If you are an old programmer - the kind of salt that still remembers what the letters in SOLID stand for, that kind that once had Patterns of Enterprise Application Architecture on your nightstand, the kind that actually understands DNS - then this is your call to service. Put down the world’s greatest Regional Engineering VP mug, dust off the keyboard, and jump into the fray of Artificial Intelligence Software Design where your skills are most needed. Help usher in the next generation of great framework design, and secure your place in a rapidly approaching future while you are at it. The opulent software world of past years needed software managers-of-managers, the AI-driven enterprises of tomorrow may not.
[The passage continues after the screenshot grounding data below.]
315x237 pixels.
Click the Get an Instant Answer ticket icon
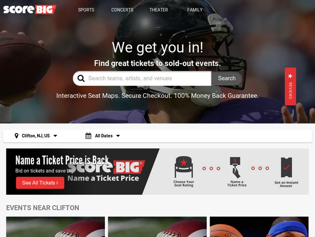click(x=286, y=167)
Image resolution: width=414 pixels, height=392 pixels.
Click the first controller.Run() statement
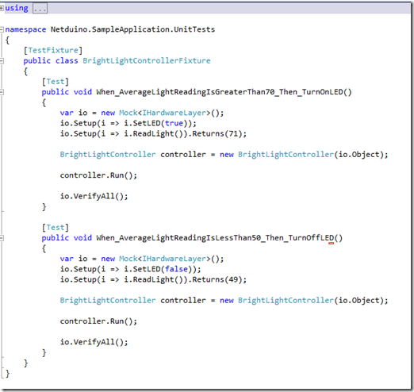click(98, 175)
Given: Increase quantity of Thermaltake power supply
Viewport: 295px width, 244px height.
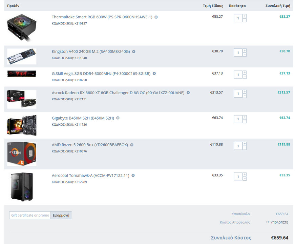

the old motorcycle salesman

There is one more story to learn from in my motorcycle-selling history. An “old salesperson” who had been slinging bikes since the early 1980’s - let’s call him Rick. Rick benefited from the bubble as much as the next, purchasing a modest house and trading in his run-down Honda Civic for a new model. There came a point where it seemed like everyone was getting into the motorcycle selling game - realtors, car salespeople, even stock brokers were moonlighting with us. Rick was frustrated with this crowd - they knew nothing about the bikes they were selling, and they had no investment in the motorcycle community. After the crash, Rick left his sales manager role and went back to selling bikes. He had a little book that he would make calls from every day, and somehow a handful of customers would come in asking for him. When asked, he explained - it was an old Zig Ziggler sales strategy; every time he sold a motorcycle to a person he enjoyed working with, he would write down that person’s phone number and birthday in the book. Over a span of 20 years he filled the book until every day provided him a list of calls to make, people he already knew he liked - and almost every day’s list provided at least one customer who needed a bike, or knew someone that did. Rick the “old salesman” was there in the before-times. He was there for the crazy excess, and he reaped the benefits (within reason). He was there for the Indian summer, and smartly re-positioned himself while the rest squandered the opportunity. He comfortably settled into the new normal of motorcycle sales, which had no place for the rest of us (including myself).

The motorcycle industry is better with guys like Rick selling bikes, and Artificial Intelligence Software will be better with the guidance and grit of old programmers.